Material for the task:
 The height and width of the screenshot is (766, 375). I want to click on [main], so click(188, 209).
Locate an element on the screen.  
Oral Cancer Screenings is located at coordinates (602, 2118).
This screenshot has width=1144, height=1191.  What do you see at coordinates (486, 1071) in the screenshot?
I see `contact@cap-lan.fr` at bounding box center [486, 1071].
* * *
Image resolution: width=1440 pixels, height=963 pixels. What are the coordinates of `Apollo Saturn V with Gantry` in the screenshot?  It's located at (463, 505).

Aim: Reproduce the records word for word, from the line containing "The height and" through the line containing "center [486, 1071].", including both of those lines.

Finished task:
 The height and width of the screenshot is (766, 375). I want to click on [main], so click(188, 209).
Locate an element on the screen.  
Oral Cancer Screenings is located at coordinates (602, 2118).
This screenshot has width=1144, height=1191.  What do you see at coordinates (486, 1071) in the screenshot?
I see `contact@cap-lan.fr` at bounding box center [486, 1071].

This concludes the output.